PASSAGE PROVIDED START

But what Starbucks has done more recently that has been highly effective is create additional iced-themed spin-offs of popular drinks. Not only are these drinks pricier, but they also differentiate Starbucks from the competition and give its loyal fan base more reason to keep coming back. Starbucks's CFO, Rachel Ruggeri, said the following on the Q4 earnings call:

Our customers continued to favor more premium beverages, creating a new normal as it relates to mix and customization. To fuel this, we continue to lean in with innovation, offering our Iced Pumpkin Cream Chai Tea Latte, which boosted tea sales, as well as Pumpkin Cream Cold Foam, which become a customization favorite with our customers. In addition to our beverage success, we also had another record quarter of food attach, driven by both our core breakfast sandwiches and promotional items such as our baked apple croissant. The success we're having in driving incremental spend gives us confidence that we're delivering meaningful value and a differentiated experience to our customers.

Starbucks continues to release new seasonal beverages and lean into some of its strongest product categories. For example, the Pumpkin Cream Chai Tea Latte is a spin-off of the Pumpkin Spice Latte. But Pumpkin Cream Cold Foam is a topping that can jazz up any drink -- such as an iced cold brew.

In sum, Starbucks has created a level of customization and seasonal excitement unmatched by any of its competitors. And it plays well for hot, cold, and blended beverages, as well as caffeinated and non-caffeinated choices across the coffee, tea, and juice categories.

A game changer

Starbucks's improved food and beverage offerings are having an impact on the company's performance. As management mentioned on the Q4 earnings call, customers are gravitating toward premium beverages. And they are doing so at a time when consumer spending is under pressure and interest rates are high.

Instead of having customers pull back on their discretionary spending, Starbucks is successfully raising prices and seeing higher order volumes. And a lot of that is arguably due to the company's ability to innovate its menu around seasonality, customization, and convenience.

The biggest mistake investors can make on Starbucks stock is assuming the excellent performance is simply due to a return to normal growth from pre-pandemic levels and the expansion of the rewards program and mobile ordering. Although these elements are the greatest contributing factors, the menu improvements shouldn't go unnoticed.

PASSAGE PROVIDED END

TASK:
Pick up the article above on Starbucks's menu innovation after its final sentence and continue writing it.

RECORDS PROVIDED START

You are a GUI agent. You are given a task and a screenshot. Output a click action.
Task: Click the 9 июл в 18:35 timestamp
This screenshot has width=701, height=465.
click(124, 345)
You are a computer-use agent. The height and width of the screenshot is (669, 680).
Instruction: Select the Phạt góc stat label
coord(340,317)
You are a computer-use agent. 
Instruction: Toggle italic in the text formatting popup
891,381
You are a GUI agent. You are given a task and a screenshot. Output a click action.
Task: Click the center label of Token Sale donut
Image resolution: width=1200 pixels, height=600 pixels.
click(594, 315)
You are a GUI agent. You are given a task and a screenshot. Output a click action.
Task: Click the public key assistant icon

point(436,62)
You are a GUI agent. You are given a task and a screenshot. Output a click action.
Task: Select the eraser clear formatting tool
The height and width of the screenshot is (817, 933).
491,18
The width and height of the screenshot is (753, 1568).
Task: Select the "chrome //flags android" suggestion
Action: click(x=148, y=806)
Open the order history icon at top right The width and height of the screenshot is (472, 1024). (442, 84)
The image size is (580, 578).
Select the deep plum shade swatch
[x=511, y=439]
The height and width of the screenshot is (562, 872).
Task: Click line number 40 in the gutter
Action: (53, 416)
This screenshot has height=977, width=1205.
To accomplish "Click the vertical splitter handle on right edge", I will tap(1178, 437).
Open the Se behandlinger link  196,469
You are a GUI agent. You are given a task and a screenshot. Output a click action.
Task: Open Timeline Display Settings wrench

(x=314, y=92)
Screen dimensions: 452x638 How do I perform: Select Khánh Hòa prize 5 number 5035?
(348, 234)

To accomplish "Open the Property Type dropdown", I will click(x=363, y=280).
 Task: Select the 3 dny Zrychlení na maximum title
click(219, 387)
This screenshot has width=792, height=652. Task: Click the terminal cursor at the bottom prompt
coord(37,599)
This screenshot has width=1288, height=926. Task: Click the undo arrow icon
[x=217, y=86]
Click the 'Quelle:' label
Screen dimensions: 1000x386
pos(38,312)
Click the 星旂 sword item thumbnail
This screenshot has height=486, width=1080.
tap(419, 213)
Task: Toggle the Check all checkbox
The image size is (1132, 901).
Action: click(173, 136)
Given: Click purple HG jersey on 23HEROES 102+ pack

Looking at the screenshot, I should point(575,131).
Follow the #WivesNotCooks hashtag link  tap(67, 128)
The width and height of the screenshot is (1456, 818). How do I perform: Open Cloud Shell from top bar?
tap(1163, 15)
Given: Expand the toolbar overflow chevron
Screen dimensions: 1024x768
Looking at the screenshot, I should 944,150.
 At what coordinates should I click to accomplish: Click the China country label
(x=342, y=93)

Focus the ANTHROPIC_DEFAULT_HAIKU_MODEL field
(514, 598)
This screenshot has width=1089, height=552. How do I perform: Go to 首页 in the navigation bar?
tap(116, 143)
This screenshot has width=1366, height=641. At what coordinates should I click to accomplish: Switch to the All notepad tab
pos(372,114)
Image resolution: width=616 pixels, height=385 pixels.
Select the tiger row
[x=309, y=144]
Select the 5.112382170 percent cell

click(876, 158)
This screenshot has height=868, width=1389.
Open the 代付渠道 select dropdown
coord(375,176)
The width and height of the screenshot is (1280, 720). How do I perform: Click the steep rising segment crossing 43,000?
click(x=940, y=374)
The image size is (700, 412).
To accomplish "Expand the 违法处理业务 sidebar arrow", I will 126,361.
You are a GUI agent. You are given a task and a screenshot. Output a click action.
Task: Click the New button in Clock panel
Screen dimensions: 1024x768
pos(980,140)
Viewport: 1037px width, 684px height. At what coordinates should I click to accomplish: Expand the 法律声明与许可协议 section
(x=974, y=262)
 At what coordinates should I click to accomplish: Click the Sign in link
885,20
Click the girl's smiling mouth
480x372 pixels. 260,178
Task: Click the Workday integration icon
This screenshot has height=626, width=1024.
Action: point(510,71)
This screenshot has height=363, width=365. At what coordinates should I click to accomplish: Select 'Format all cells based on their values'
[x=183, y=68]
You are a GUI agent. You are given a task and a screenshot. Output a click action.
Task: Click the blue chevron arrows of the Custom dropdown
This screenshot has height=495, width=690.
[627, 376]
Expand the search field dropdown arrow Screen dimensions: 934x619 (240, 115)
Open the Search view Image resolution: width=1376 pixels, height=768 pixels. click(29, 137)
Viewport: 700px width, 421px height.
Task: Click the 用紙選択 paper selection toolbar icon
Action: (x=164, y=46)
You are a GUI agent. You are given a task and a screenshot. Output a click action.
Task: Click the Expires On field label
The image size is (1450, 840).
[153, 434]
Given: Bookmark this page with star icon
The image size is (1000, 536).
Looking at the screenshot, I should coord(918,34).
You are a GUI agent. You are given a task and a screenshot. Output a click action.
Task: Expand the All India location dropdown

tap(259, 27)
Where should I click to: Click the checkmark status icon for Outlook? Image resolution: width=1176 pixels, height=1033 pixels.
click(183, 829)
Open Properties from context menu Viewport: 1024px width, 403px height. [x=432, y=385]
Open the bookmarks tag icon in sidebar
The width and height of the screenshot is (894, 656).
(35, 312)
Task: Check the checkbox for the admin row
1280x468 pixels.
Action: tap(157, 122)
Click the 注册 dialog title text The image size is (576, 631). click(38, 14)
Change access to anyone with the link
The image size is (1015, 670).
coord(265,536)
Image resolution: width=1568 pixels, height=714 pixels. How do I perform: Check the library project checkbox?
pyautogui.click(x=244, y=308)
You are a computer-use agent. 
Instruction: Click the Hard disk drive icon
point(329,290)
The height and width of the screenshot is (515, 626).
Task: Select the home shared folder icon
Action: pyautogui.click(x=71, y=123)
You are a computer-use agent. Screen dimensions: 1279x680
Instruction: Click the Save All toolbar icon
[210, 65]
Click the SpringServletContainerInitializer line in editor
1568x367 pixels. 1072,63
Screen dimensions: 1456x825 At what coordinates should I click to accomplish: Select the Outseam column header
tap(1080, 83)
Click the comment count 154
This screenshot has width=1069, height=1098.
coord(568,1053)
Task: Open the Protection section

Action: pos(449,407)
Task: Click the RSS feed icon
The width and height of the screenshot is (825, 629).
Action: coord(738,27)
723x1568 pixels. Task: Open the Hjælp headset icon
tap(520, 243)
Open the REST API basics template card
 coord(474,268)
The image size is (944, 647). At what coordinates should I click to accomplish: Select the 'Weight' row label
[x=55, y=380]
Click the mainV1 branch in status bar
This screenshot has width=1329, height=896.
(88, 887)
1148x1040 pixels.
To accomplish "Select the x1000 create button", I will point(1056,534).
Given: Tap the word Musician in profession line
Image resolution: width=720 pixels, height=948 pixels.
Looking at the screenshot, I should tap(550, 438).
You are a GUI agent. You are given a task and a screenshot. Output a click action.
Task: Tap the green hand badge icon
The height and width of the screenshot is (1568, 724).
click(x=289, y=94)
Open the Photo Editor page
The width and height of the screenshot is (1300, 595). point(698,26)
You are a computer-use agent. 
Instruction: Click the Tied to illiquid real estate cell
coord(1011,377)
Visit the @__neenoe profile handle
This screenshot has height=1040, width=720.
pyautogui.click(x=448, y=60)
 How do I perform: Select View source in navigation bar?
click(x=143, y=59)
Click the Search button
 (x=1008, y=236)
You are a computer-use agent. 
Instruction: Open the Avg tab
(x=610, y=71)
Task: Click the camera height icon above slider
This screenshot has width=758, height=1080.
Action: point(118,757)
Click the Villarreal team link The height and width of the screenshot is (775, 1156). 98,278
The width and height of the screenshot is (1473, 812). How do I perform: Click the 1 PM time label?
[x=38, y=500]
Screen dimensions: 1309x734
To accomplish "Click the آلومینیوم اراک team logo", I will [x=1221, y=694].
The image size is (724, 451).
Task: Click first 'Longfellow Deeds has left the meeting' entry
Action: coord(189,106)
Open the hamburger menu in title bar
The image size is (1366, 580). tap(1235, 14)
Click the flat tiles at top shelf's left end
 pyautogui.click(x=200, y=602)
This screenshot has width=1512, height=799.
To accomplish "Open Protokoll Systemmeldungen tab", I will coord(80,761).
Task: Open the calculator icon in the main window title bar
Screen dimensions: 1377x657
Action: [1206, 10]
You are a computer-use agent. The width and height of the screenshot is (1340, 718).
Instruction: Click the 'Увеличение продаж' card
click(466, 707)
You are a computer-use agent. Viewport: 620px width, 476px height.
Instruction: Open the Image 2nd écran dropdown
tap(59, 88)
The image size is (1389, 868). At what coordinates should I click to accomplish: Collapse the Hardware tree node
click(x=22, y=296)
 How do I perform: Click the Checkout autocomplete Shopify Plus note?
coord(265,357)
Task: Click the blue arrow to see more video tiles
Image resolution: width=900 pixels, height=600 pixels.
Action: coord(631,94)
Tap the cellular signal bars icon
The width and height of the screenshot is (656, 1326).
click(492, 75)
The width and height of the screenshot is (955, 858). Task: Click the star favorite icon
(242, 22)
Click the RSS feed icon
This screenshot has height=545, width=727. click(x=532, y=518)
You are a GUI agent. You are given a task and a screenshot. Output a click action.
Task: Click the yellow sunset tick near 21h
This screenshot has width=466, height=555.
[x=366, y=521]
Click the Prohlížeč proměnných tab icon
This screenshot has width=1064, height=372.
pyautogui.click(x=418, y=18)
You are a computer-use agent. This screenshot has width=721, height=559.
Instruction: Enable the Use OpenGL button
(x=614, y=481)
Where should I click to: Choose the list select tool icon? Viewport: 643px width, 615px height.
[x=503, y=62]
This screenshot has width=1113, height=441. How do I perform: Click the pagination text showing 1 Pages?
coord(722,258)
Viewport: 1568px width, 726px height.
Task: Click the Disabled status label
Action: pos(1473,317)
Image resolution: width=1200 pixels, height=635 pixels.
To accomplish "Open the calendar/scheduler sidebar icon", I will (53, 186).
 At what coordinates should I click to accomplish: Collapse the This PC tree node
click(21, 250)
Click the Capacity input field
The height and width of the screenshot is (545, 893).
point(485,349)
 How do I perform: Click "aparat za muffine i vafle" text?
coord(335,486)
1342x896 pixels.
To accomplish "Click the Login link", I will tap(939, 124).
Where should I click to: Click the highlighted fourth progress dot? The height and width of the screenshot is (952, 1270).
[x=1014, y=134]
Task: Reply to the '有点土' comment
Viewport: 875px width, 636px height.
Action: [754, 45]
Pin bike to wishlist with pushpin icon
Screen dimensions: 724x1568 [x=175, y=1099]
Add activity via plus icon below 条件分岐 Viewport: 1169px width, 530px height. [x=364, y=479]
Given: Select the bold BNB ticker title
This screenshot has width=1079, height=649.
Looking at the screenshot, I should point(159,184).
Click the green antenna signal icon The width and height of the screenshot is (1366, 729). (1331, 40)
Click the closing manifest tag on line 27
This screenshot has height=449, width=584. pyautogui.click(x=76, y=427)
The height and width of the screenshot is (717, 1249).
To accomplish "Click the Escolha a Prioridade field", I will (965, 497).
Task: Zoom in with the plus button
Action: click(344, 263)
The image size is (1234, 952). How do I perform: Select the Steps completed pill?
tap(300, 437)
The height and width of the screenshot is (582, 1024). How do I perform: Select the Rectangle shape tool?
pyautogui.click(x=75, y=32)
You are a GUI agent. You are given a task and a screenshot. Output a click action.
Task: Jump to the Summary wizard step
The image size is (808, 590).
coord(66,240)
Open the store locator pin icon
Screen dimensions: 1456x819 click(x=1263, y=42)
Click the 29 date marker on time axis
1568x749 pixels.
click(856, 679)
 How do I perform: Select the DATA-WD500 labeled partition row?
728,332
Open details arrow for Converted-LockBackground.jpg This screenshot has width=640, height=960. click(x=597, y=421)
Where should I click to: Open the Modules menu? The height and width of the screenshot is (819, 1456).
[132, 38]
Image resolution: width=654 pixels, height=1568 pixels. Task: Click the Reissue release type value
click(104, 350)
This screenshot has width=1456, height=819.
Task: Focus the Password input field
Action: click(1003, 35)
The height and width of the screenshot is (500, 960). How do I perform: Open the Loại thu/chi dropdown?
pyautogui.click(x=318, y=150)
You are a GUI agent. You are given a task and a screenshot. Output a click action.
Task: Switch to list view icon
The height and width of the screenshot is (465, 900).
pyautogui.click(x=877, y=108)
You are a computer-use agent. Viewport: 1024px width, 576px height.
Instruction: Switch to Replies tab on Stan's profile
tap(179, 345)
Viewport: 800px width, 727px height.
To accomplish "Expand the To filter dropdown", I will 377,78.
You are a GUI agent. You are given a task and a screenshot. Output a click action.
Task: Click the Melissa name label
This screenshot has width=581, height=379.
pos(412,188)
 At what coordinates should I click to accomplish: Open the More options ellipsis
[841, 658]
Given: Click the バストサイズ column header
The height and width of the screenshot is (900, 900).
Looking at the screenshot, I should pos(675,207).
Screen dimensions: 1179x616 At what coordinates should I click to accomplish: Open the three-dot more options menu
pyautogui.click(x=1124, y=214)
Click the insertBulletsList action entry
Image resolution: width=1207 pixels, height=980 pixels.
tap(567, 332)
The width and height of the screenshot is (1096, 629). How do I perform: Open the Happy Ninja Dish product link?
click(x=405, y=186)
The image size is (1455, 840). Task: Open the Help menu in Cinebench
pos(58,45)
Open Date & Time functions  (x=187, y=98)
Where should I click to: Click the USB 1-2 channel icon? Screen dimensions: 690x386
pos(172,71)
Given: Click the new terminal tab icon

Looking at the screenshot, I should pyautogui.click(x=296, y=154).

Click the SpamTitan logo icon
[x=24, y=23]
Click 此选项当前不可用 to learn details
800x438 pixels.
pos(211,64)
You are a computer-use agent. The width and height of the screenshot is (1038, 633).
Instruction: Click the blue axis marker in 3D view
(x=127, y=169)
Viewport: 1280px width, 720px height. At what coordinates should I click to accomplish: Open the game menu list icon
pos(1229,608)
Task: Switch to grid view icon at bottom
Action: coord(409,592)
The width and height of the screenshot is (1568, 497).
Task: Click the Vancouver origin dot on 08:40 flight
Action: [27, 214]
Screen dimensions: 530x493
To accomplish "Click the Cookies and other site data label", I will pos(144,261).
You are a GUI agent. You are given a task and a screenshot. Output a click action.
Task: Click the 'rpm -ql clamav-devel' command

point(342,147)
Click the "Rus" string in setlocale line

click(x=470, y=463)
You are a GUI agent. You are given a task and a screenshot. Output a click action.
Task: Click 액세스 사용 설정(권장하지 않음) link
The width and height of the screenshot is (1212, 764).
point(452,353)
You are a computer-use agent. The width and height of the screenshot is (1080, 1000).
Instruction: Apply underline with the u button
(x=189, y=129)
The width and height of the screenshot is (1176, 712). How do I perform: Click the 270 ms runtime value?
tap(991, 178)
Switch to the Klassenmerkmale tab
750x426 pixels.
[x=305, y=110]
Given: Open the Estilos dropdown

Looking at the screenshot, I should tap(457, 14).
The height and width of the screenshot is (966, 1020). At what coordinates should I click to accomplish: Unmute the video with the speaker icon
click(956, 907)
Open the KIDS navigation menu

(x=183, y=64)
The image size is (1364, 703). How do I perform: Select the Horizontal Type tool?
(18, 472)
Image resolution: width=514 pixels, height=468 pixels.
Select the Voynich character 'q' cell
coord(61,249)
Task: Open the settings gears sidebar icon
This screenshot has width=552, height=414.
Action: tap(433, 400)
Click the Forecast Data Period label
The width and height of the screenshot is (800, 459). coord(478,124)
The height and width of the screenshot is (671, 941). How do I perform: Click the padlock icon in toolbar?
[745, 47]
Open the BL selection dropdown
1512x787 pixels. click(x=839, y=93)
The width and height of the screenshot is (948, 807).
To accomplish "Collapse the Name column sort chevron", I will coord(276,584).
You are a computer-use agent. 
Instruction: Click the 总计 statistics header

RECORDS PROVIDED END

TASK RESULT:
Starbucks is a near-perfect business

If you're a Starbucks investor or considering buying Starbucks stock, you may be wondering if something as silly sounding as pumpkin cold foam really matters that much to the investment thesis. It doesn't -- at least not in a vacuum. But it does when you think of it within the context of the big picture.

Starbucks finished the fiscal year with over 38,000 stores. There are a lot of moving parts when it introduces and nurtures a new food or beverage concept. And Starbucks talked about the rollout of its portable cold foamers to all U.S. company-operated stores on the Q4 earnings call. In short, when Starbucks releases a new concept, there is a lot of risk involved. If it flops, it's going to cost the company big.

Starbucks has always justified charging a relatively high price for its beverages based on quality. But the quality of the competition, from fast food options to other chain coffee shops, has improved dramatically over the last decade or two. Today Starbucks has to justify a higher price based on more than just quality. And that's where unique seasonal promotions come into the fold, paired with the customization and ease of ordering through the mobile app.

Sometimes, when you hear someone talk about a stock, they focus too much on price and where it has been and the recent revenue and earnings. There's value to that. But the most important thing is how a company is doing and where it is headed.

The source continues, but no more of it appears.